Main projects for enabling access to electricity in Congo
Energy as an enabler to tackle other development challenges
Eni is designing a so-called Hinda Integrated Project, a community investment project integrating initiatives aimed at promoting a sustainable and equitable development at the local level, in turn contributing to the company’s social license to operate and providing indirect support to the operational processes.
The Hinda project is an example of integrated intervention made possible by the partnership agreement between Eni, the Government of the Republic of the Congo and the Congolese civil society. The project was launched last November 26 during an official ceremony attended by the stakeholders involved in the project.
Enabling access to energy for local communities in the Hinda district (about 40 kilometers northeast of Pointe Noire) could be a key enabler to ensure the sustainability of the other project activities, as it would guarantee a permanent and steady access to the essential services for the communities (water and sanitation, school and education, health, infrastructure, and energy).

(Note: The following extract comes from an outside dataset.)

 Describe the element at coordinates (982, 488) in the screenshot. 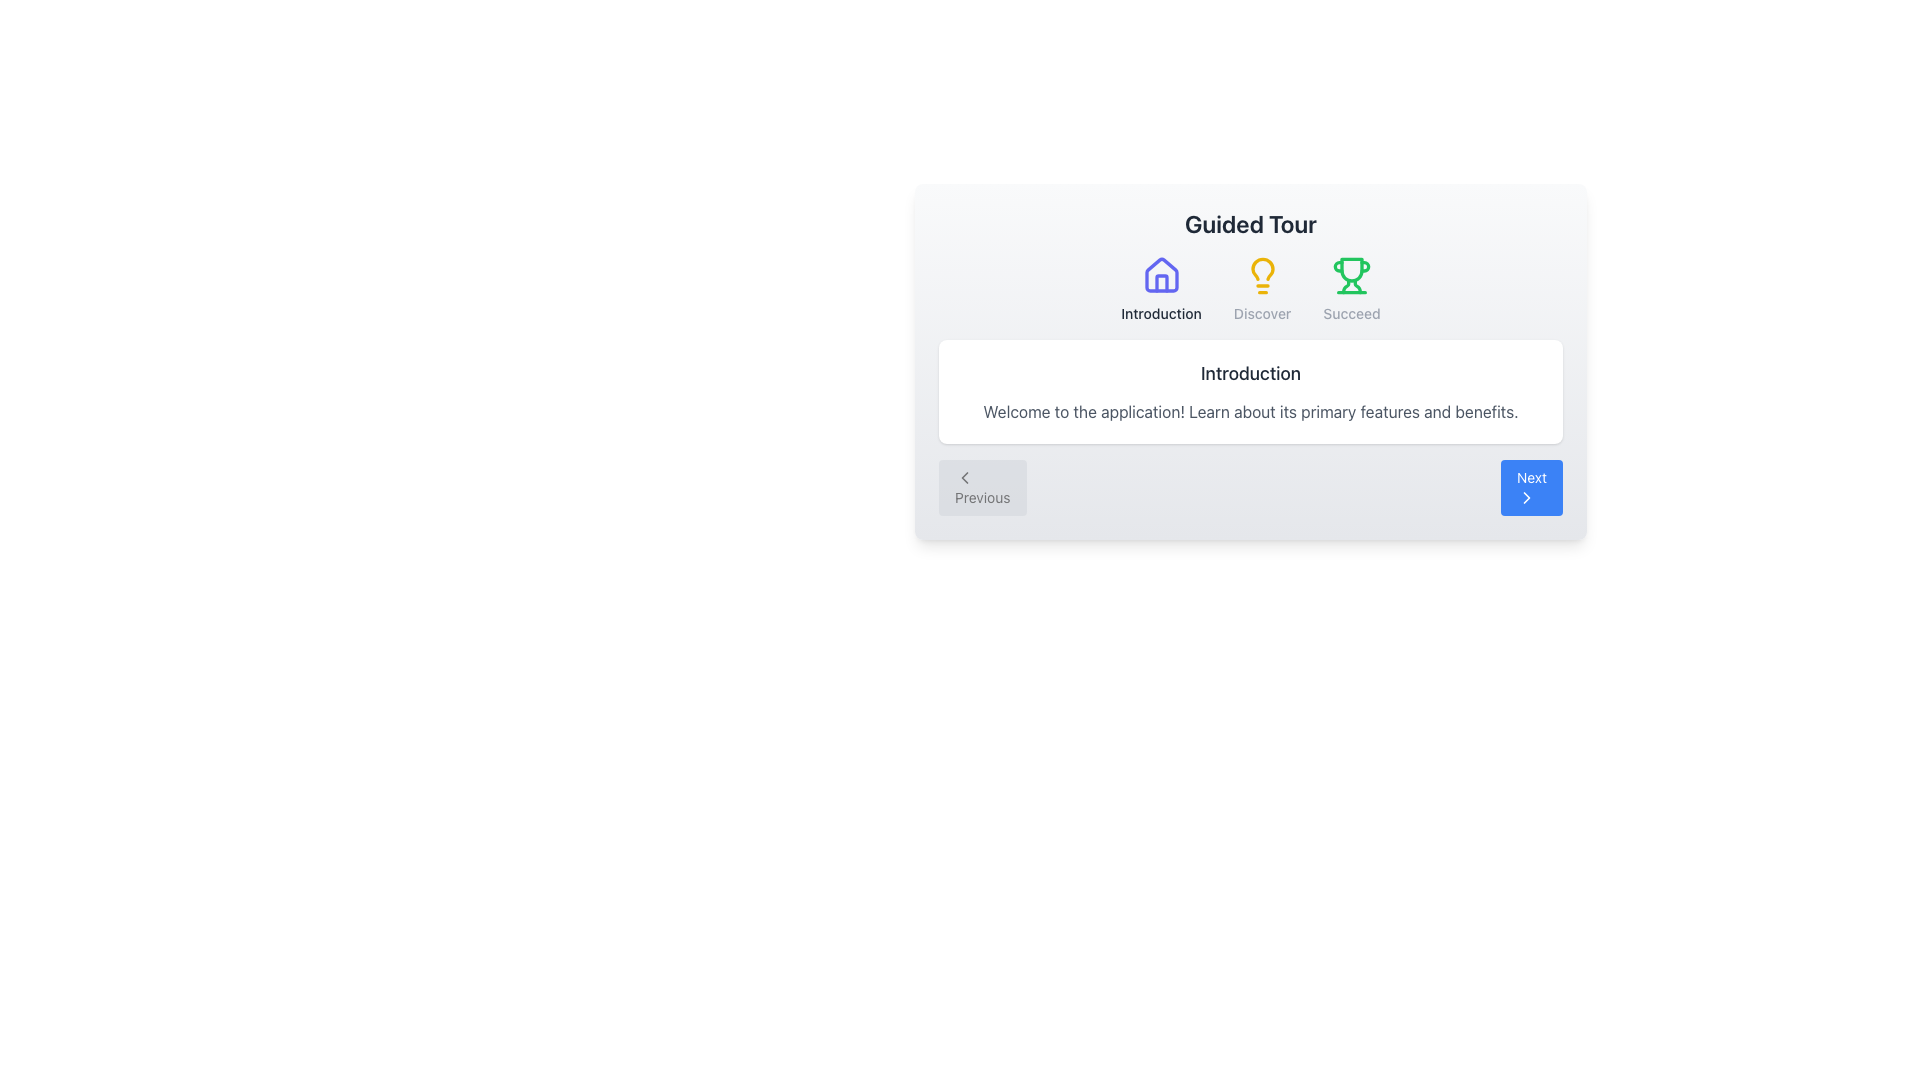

In Congo, the Hinda District, like in every rural area in Africa, presents highly disaggregated demand patterns for cooking fuel, electricity, mechanical power, and transportation. Meeting this dispersed need often requires very different basic energy technologies, system designs, billing systems and other features than are necessary or viable in urban and peri-urban areas. This can be further complicated by the higher levels of poverty that usually prevail in rural areas. For rural, cash-poor areas, energy services may require delivery in smaller, more portable, less expensive units that help to meet what may be a more dispersed and intermittent need.

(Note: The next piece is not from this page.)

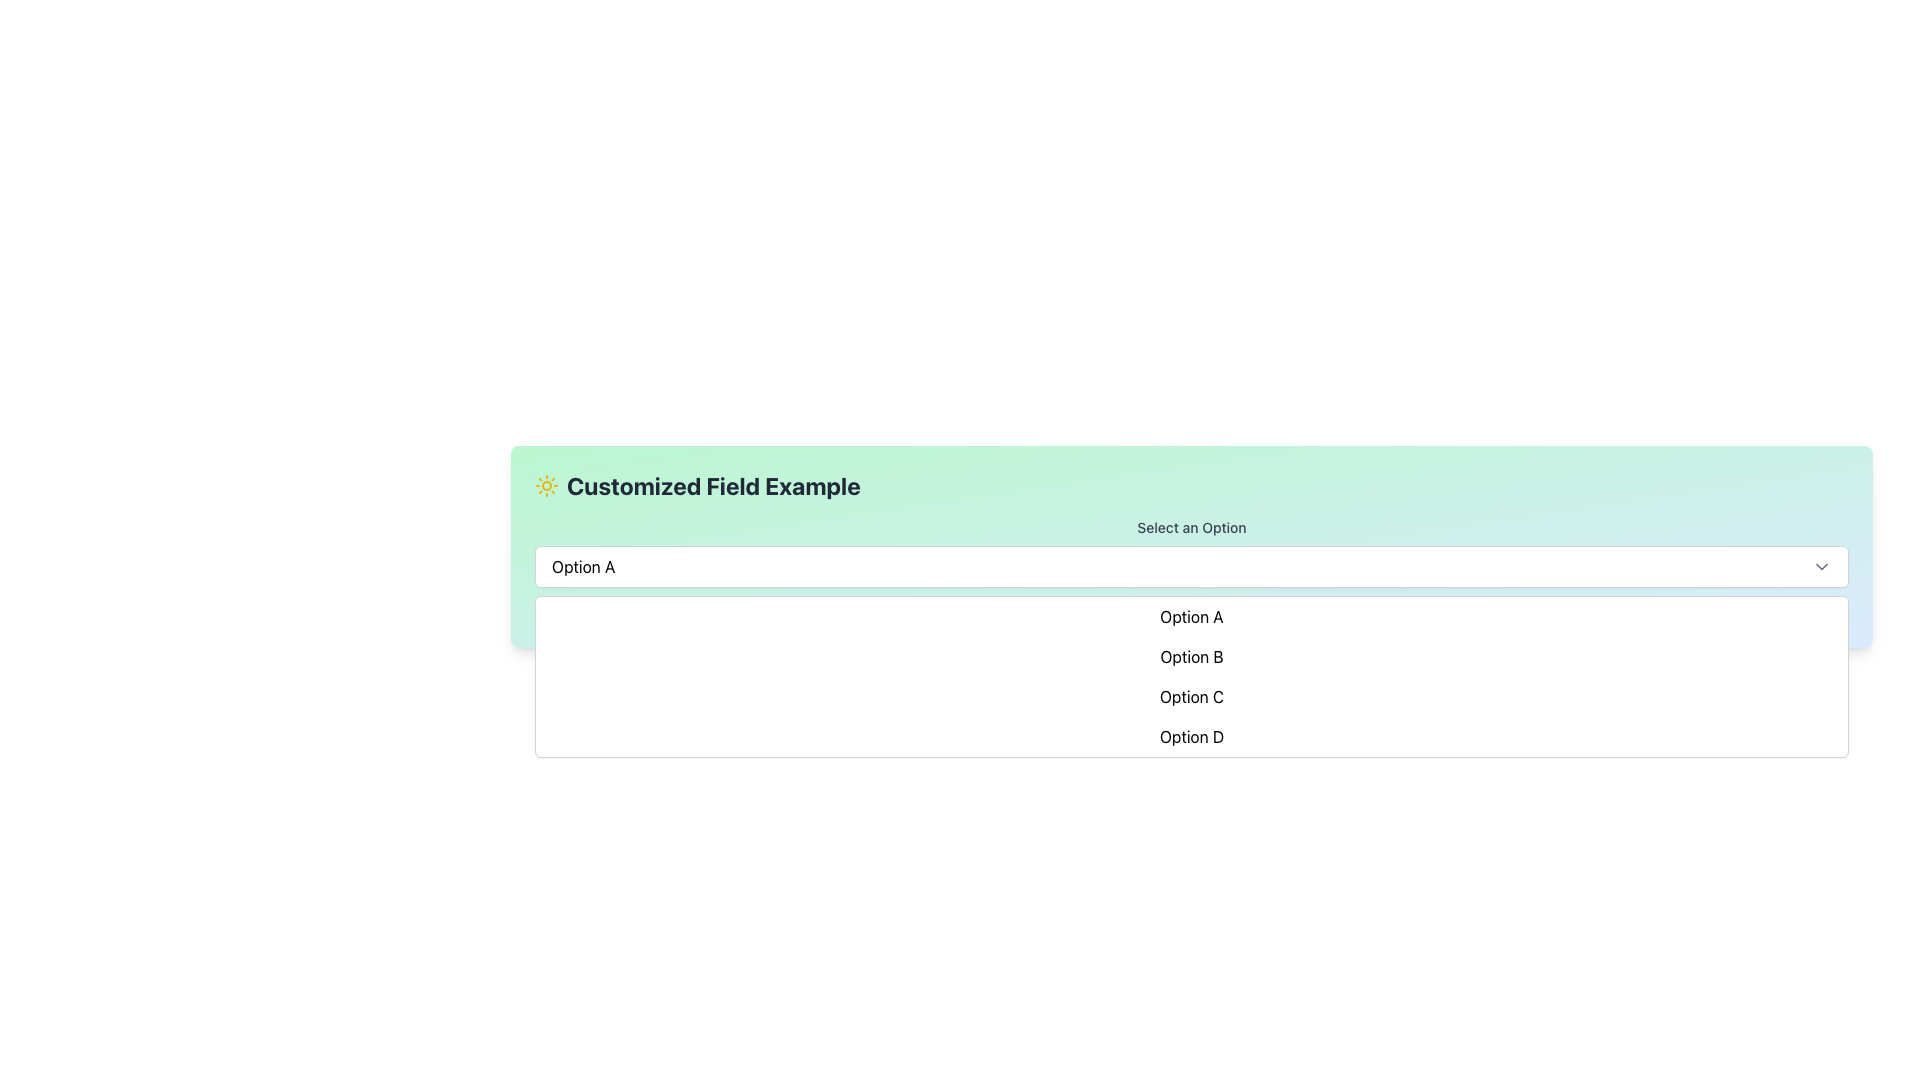 The height and width of the screenshot is (1080, 1920). I want to click on the Decorative Icon located in the top-left corner of the header section, just left of the text 'Customized Field Example', so click(547, 486).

These complex barriers can be overcome, most notably through international cooperation. Equally important is a clear understanding that local communities must be deeply involved in the planning, execution, and end-use of energy services. Energy access interventions must be guided by the awareness of the local communities’ unique situations and needs. The scale and nature of the access gap3and locations involved means that electricity will need to be provided through both centralized and decentralized energy technologies and systems.

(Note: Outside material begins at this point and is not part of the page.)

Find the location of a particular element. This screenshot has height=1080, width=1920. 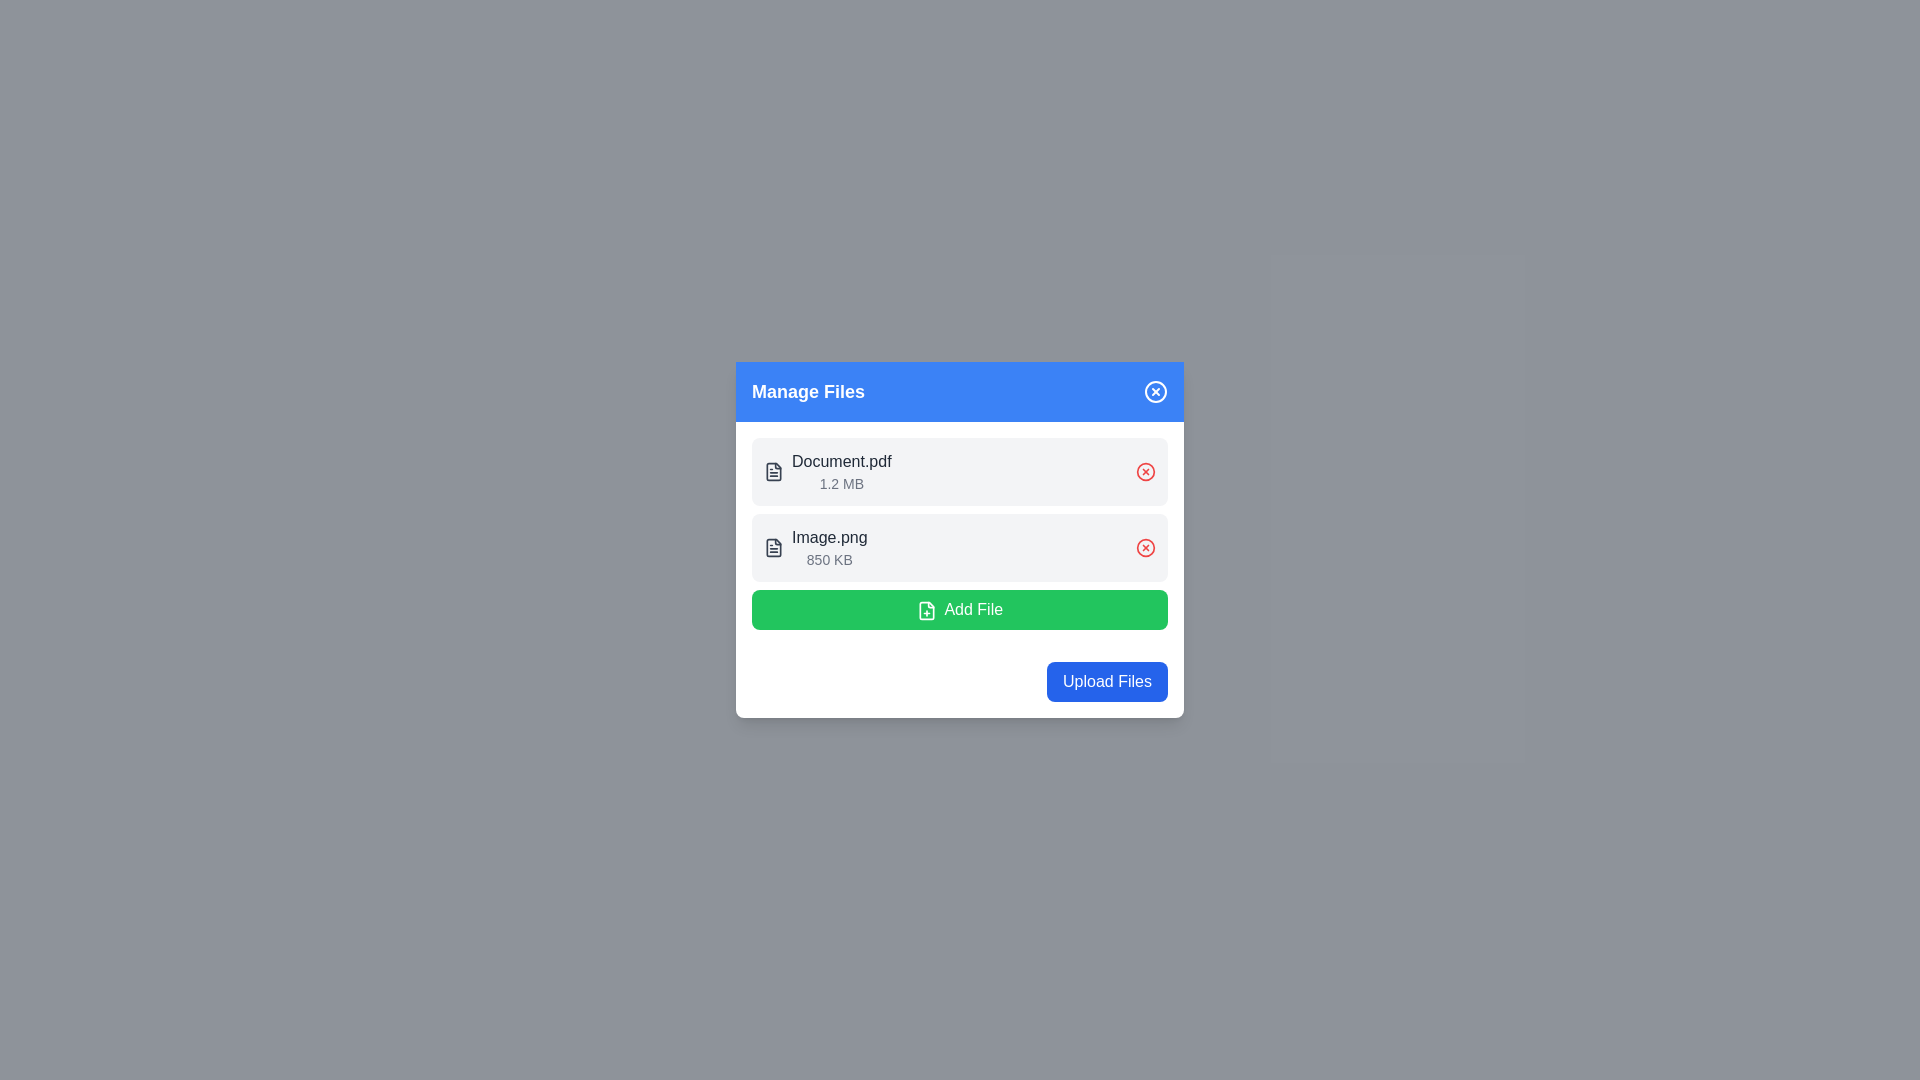

the 'Add File' button which contains a document file icon with a green background is located at coordinates (925, 609).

The Hinda Integrated Project’s social intervention and industrial programs tries to integrate the following elements within one single model:
- Grid extension: An extension of the existing transmission and distribution infrastructure to connect communities to power.
- Mini-grid access: Linking a local community to a small, central generating capacity, typically located in or close to the community. The power demand points are linked together in a small, low-voltage grid that may also have multiple smaller generating sources.
- Off-grid access: Generating capacity provides power for a single point of demand, typically a solar household system.
The investment that Eni allocates annually to this type of initiatives is considerable and funded internally through a specific budget line. Eni does this out of an ethical commitment to sustaining local development, but also with the aim of supporting its business in Congo both in terms of social risk mitigation and brand enhancement.
Eni, in partnership with The Earth Institute at Columbia University, is developing a system of monitoring and evaluation of the abovementioned activities in view of measuring the actual value of the activities implemented with respect to the contribution to the Millennium Development Goals, and in particular to the improvement in living conditions of the community.
Based on its experiences in Nigeria and Congo, Eni is looking to replicate this model of associated gas use to other countries, with agreements having been drawn up in Mozambique, Ghana, Togo and Angola.